Ce qui est important, c’est de garder précieusement le « pourquoi » de la visite, renchérit un autre participant : « donner une possibilité à la personne visitée de faire un bout de chemin » ; ce n’est donc pas moi qui fait tout, la personne peut - ou non - être ou se mettre en chemin, et Dieu est présent quoiqu’il arrive. Et de poursuivre : nous sommes les modestes représentants de la présence de Dieu, qui ne se désintéresse pas de l’épreuve en train d’être vécue.

Une autre témoigne d’avoir entendu de la part d’une personne malade un « je vous reconnais », tandis qu’il s’agissait de sa première rencontre avec cette personne. Ce n’est pas moi qu’elle reconnait, poursuit notre collègue, mais c’est l’Aumônerie comme un collectif : c’est aussi une source importante de ressourcement d’appartenir à une communauté chrétienne engagée.

« Lorsque je viens en visite, je suis toujours inquiet et il m’arrive parfois d’avoir envie de repartir, témoigne un collègue. Je me sens comme fatigué, épuisé même. Cependant, à chaque fois, ce cap franchi, je me trouve ressourcé par les rencontres faîtes en visite, je reçois beaucoup de joies et des témoignages qui m’aident dans ma vie de tous les jours ». Beaucoup partagent ce vécu autour de la table, même lorsque l’accueil de certaines personnes visitées est tiède ou que la communication orale est difficile ; un geste, un regard, un sourire peuvent être plus puissants que des mots, parfois malhabiles ou risqués.

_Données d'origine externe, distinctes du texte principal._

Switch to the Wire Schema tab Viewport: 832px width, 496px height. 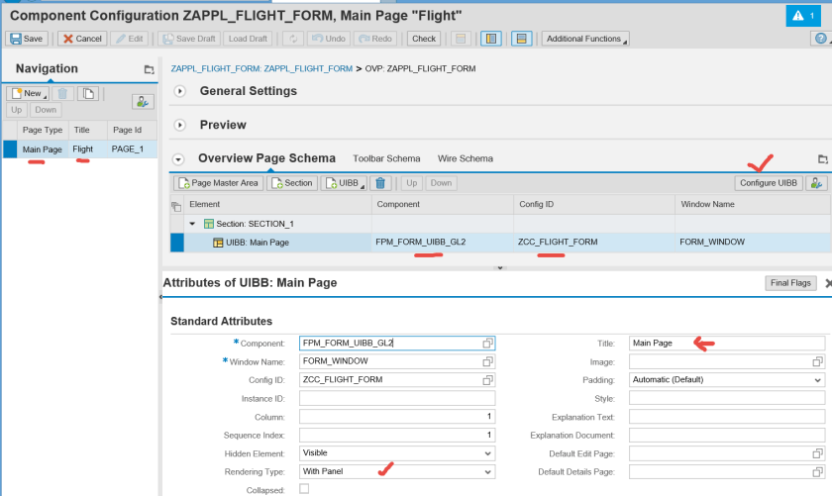pos(465,158)

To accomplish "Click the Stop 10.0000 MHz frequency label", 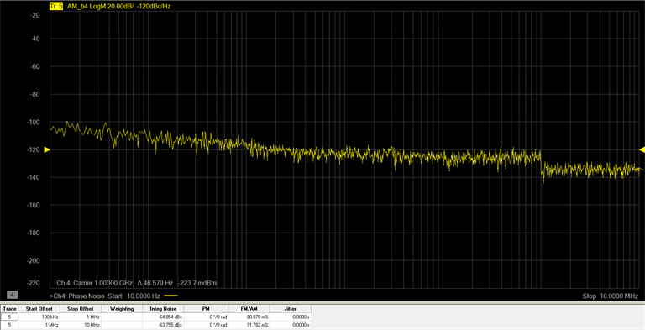I will [610, 296].
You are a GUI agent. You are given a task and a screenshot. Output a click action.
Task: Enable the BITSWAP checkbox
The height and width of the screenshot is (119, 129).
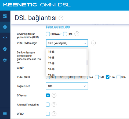click(x=48, y=34)
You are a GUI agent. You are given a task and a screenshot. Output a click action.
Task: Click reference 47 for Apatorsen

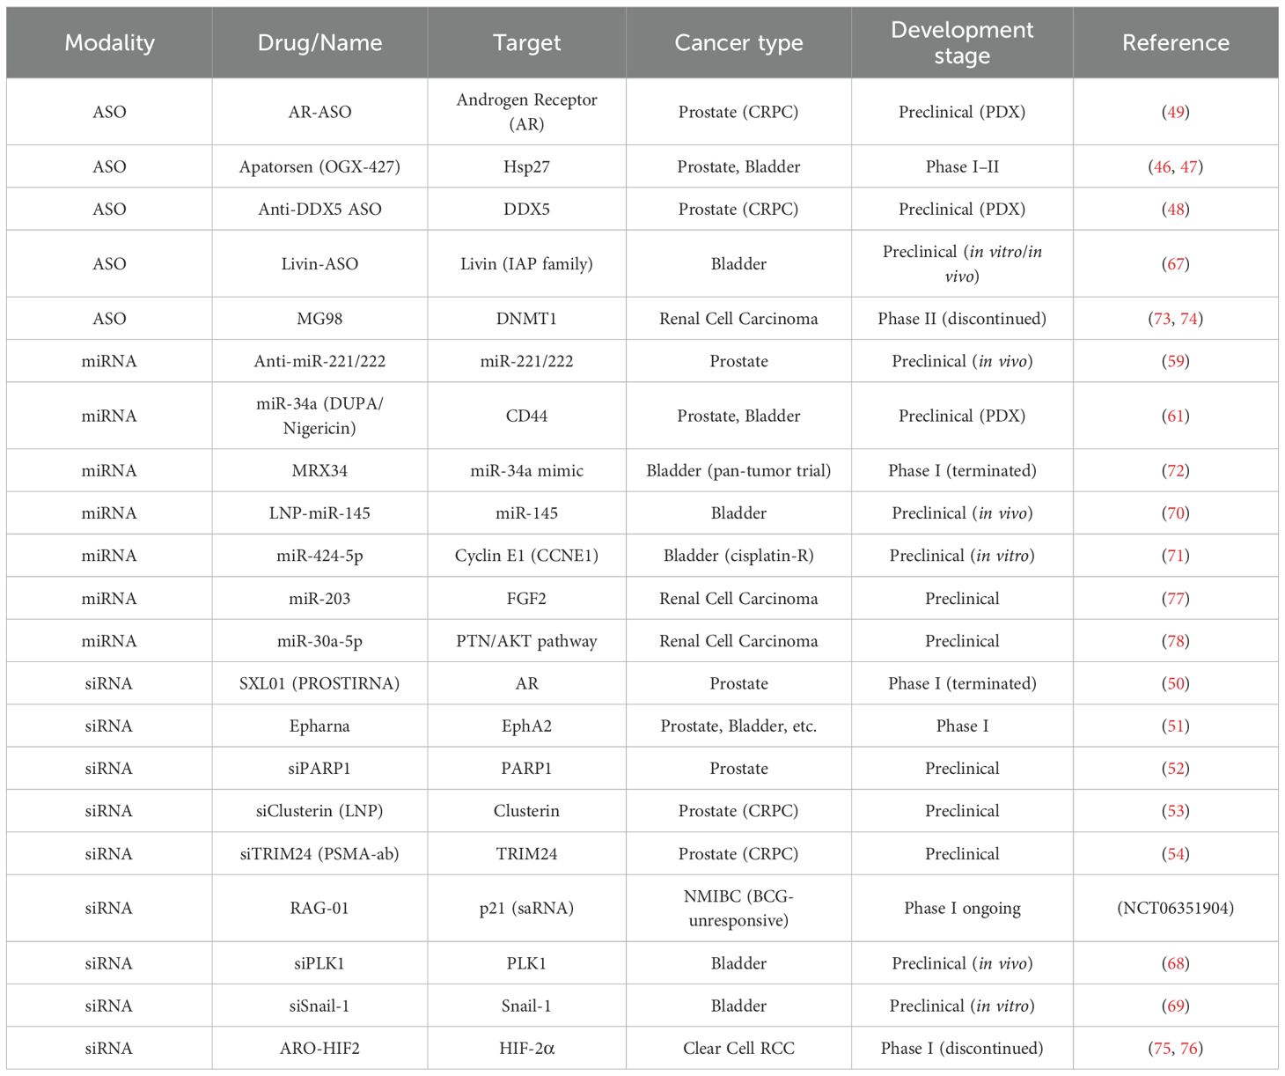pyautogui.click(x=1189, y=166)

Sur ce sujet, une collègue s’interroge sur le fait que certaines rencontres marquent plus que d’autres : un dialogue plus approfondi s’instaure, une certaine intimité se crée, et une joie peu passer d’une manière intense, c’est aussi un vrai ressourcement. Une autre collègue suggère que cela peut raisonner en fonction de notre vie, de ce que nous vivons hors de ce temps de service. Chaque visite est une nouvelle rencontre, et une source de fatigue ou d’inquiétude est d’avoir l’impression « d’être passé à côté », de constater que d’une visite à l’autre, la personne visitée change, que les relations sont moins bonnes qu’espérées… plusieurs témoignent de l’importance de saisir l’instant tel qu’il se présente, ce qui demande une présence réelle dans cet instant.

Enfin, ce vécu peut aussi s’appliquer à nos relations avec les équipes soignantes, ce n’est pas toujours facile d’être à l’écoute, de savoir se mettre « au diapason » de ce qui est vécu par les professionnels.

Ce temps de relecture nous permet d’approfondir ces mouvements d’épuisements et de ressourcements, de voir que c’est dans ces mouvements opposés et complémentaires que la vie se joue, que le Seigneur, comme à l’icône de l’amitié de la chapelle de l’Hôpital général, pose la main sur notre épaule pour nous dire son intime présence.